Cry bloody Maduro: Venezuela’s economy shrinks by half


Cry bloody Maduro: Venezuela’s economy shrinks by half

Once one of the richest countries in the region, it has plummeted into an economic and humanitarian nightmare

Anna Isaac

Venezuela’s economy has halved in size in six years, analysis by the International Monetary Fund has found.
Further contractions in 2019 will bring the cumulative decline in GDP since 2013 to more than 50%.
The Latin American nation has been gripped by hyperinflation and a humanitarian crisis since Nicolás Maduro became president following the death of Hugo Chávez almost six years ago. Once one of the richest countries in the region thanks to its abundant crude reserves, it has been rendered virtually unable to extract and export oil.
Maduro has been condemned for his economic management, which has resulted in extreme weight loss for millions of people and soaring infant mortality, according to a study in The Lancet. The shrinking economy has exacerbated hyperinflation, which exceeded one million percent in 2018 and is set to worsen, the IMF said. Its latest estimate suggested the rate could top 10 million percent.
“Hyperinflation and outward migration are also projected to intensify in 2019. Evolving political developments add another layer of uncertainty to the country’s outlook,” the Washington-based lender of last resort warned.
The United Nations estimates about 3 million Venezuelans have fled since 2015, triggering a refugee crisis in South America. Basic medicines and foodstuffs are in short supply and too expensive for most Venezuelans, 90% of whom are now living in poverty.
Oil production has “plummeted” and non-oil industries are facing “worsening conditions”, the IMF said.
The country has been thrown into further chaos with widespread protests that have left at least 26 people dead. The US has backed the self-declared interim president, Juan Guaidó.
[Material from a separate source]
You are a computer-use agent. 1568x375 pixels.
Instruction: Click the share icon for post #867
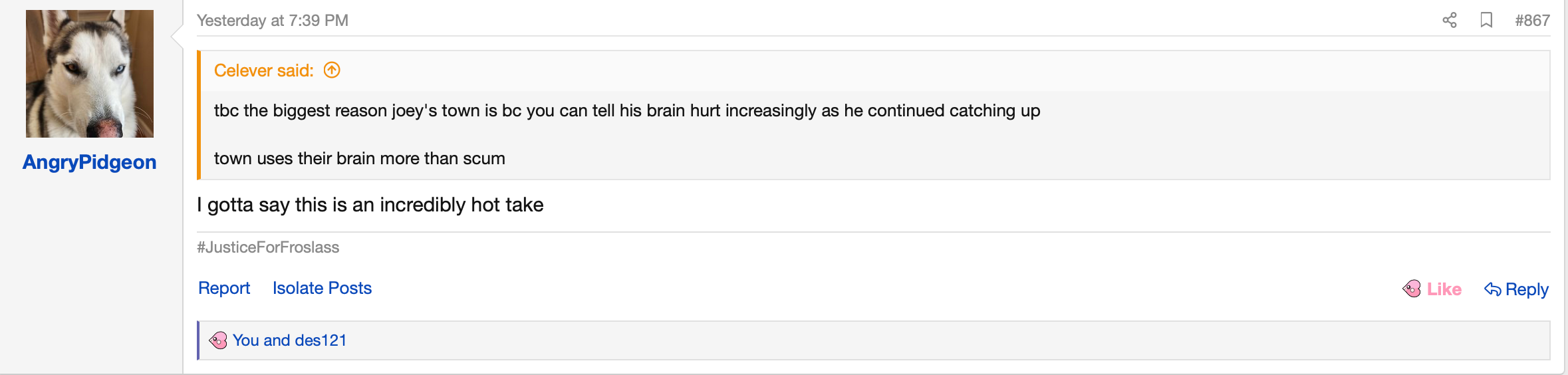point(1450,21)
Large crowds watched as the 35-year-old was symbolically sworn in on Wednesday, after US Vice-President Mike Pence pledged “unwavering support”. He said Maduro was a “dictator with no legitimate claim to power”.
Helima Croft of RBC Capital Markets, an expert on the country’s oil industry, said: “The quickly devolving situation in Venezuela appears to be approaching some type of tipping point, with mass protests planned throughout the country and junior officer revolts multiplying.”
However, while Maduro was “increasingly imperilled”, he maintained support among the country’s generals, Croft said. As a result, things “could get worse in the near term”.
Even if the regime were replaced by an economically sound government there would be no swift return to prosperity, she said. “The road back for Venezuela will be extremely arduous given the depths of the economic and humanitarian disaster.”